For each line in the data below that has the word "browser", copy that line.

[Saved data entries]
*** Block opens ***
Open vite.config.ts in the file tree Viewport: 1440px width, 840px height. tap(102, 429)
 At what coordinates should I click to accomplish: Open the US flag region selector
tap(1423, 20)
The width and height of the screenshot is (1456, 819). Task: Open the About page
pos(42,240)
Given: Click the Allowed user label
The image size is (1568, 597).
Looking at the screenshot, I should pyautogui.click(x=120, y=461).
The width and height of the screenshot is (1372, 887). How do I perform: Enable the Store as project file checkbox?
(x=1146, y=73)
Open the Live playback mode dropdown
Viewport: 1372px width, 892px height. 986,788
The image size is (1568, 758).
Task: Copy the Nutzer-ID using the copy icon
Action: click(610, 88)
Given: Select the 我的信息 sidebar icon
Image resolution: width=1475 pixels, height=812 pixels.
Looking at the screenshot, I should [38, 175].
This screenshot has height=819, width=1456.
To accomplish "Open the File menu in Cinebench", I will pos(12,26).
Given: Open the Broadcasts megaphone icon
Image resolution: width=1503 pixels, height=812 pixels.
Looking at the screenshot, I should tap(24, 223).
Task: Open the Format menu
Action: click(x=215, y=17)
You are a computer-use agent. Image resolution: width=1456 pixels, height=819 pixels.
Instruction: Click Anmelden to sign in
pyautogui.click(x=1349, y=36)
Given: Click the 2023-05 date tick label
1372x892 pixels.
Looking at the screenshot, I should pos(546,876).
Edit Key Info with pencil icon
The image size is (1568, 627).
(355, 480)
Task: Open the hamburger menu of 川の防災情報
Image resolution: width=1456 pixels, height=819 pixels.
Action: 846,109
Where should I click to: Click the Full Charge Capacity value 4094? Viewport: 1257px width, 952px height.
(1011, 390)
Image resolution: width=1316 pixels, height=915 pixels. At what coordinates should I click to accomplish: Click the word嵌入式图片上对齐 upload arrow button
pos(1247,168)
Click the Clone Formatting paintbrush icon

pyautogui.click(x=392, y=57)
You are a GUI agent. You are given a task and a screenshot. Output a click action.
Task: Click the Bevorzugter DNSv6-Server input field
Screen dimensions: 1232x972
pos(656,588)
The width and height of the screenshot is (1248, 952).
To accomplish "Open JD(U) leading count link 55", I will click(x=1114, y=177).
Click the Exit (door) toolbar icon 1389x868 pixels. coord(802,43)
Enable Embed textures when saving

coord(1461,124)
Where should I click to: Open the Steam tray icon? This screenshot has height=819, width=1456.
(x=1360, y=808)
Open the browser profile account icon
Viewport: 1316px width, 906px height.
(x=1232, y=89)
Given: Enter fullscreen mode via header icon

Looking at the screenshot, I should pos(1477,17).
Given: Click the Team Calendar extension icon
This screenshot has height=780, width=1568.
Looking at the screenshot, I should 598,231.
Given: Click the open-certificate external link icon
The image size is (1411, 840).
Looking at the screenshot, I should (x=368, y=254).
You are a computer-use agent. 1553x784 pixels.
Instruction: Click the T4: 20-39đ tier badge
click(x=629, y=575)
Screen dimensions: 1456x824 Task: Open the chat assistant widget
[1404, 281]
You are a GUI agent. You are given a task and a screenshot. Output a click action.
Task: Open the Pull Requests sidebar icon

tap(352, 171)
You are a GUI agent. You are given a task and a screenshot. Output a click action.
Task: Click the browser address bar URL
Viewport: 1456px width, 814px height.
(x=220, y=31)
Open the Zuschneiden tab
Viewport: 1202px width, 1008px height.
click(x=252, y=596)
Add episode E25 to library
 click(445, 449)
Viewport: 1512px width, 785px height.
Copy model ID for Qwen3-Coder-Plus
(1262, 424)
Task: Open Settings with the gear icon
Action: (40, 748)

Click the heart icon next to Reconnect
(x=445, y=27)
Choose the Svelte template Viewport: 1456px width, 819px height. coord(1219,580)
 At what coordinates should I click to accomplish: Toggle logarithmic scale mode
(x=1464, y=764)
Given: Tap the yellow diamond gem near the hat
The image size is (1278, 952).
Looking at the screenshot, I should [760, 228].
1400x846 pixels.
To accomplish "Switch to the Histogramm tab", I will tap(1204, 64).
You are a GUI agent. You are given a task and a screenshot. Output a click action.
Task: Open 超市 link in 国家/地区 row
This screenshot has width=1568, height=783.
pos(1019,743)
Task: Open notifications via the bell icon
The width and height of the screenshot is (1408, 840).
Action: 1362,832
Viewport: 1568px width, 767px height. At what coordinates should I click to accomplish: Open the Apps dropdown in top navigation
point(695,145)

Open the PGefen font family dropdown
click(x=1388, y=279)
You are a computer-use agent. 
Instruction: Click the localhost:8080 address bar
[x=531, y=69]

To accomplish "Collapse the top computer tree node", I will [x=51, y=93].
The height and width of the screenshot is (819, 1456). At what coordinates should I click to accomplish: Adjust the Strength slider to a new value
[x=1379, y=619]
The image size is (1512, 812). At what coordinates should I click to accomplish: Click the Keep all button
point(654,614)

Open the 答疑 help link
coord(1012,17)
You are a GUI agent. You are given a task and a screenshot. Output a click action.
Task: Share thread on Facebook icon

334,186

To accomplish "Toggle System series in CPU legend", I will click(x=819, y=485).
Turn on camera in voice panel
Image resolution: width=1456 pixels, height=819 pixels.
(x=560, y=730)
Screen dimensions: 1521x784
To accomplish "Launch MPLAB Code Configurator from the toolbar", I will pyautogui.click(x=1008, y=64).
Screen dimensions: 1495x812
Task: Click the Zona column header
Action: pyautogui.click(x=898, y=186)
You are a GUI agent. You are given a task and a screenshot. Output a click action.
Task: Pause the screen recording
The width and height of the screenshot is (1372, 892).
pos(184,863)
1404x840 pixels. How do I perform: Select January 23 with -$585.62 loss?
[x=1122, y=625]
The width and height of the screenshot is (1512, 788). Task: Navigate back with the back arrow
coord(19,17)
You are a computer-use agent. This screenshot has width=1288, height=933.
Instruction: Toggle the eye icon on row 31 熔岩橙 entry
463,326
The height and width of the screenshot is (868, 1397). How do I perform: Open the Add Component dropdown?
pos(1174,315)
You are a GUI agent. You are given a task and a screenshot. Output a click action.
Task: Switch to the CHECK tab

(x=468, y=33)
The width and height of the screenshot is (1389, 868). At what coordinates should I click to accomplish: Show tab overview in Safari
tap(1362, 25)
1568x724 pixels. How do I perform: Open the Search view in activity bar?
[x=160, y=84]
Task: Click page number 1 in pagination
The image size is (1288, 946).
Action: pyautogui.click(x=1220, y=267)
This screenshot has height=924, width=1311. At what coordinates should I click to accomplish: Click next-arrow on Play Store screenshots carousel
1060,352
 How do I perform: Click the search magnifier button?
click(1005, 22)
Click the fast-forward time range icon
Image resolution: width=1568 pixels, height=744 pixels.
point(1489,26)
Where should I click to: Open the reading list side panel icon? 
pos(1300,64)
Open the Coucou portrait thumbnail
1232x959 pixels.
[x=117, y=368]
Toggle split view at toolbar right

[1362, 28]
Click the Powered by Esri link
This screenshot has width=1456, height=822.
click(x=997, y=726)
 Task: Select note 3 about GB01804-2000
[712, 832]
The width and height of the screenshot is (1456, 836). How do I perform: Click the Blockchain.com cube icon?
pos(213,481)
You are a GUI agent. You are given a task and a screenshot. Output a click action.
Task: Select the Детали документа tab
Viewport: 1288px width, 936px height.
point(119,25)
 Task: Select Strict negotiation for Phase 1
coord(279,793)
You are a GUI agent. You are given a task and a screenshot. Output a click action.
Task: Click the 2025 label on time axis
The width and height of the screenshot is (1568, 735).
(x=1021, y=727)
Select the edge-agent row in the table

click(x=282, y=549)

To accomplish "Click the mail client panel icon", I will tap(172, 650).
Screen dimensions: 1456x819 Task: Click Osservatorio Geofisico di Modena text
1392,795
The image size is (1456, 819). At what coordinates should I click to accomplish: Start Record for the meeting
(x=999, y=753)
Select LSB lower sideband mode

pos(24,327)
*** Block closes ***
SOLVED PROBLEM
Open the browser profile account icon
Task: Click the browser address bar URL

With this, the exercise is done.